## What is being asked
Give an exact copy of the line that has "The width and height of the screenshot is (1070, 842)." and of every line below it, through the last, with nothing else.

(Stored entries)
* * * * * * * * *

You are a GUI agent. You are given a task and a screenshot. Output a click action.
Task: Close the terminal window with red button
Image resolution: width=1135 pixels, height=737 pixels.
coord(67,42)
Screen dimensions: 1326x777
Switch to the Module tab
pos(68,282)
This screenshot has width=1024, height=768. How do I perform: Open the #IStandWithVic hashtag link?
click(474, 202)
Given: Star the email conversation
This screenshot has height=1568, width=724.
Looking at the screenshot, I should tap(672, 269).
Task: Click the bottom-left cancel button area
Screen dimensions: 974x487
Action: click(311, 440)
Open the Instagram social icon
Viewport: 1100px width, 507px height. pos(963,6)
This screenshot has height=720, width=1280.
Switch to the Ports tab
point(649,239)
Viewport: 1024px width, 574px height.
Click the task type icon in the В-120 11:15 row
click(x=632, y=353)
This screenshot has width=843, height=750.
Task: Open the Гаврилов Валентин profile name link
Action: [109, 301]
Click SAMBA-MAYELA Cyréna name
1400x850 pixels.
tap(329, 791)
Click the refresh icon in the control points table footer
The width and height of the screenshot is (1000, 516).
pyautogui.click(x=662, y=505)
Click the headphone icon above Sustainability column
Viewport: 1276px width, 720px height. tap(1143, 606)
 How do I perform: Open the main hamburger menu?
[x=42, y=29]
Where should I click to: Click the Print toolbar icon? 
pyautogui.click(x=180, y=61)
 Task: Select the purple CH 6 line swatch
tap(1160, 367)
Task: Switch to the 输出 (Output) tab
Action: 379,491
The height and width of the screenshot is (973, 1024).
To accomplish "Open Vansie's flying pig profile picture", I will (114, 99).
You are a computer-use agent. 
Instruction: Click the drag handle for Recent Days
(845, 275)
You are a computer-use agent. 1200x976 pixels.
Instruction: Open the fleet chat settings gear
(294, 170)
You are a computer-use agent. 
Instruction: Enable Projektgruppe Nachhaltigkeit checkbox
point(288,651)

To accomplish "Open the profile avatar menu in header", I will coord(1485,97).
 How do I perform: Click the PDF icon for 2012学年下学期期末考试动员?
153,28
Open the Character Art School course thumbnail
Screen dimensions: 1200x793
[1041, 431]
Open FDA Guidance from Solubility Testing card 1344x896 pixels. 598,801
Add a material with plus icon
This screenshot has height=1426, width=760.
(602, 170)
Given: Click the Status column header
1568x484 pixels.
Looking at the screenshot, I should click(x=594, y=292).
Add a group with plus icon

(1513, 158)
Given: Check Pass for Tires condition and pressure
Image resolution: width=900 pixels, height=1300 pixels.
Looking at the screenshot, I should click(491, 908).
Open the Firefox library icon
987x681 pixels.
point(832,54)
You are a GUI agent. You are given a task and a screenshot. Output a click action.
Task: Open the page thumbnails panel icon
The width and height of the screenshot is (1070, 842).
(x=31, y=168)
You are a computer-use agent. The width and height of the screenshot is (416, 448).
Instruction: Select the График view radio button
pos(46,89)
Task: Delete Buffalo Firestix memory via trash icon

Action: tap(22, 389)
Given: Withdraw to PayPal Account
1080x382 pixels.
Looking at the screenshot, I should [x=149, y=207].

* * * * * * * * *

## Task output
The width and height of the screenshot is (1070, 842).
(x=31, y=168)
You are a computer-use agent. The width and height of the screenshot is (416, 448).
Instruction: Select the График view radio button
pos(46,89)
Task: Delete Buffalo Firestix memory via trash icon

Action: tap(22, 389)
Given: Withdraw to PayPal Account
1080x382 pixels.
Looking at the screenshot, I should [x=149, y=207].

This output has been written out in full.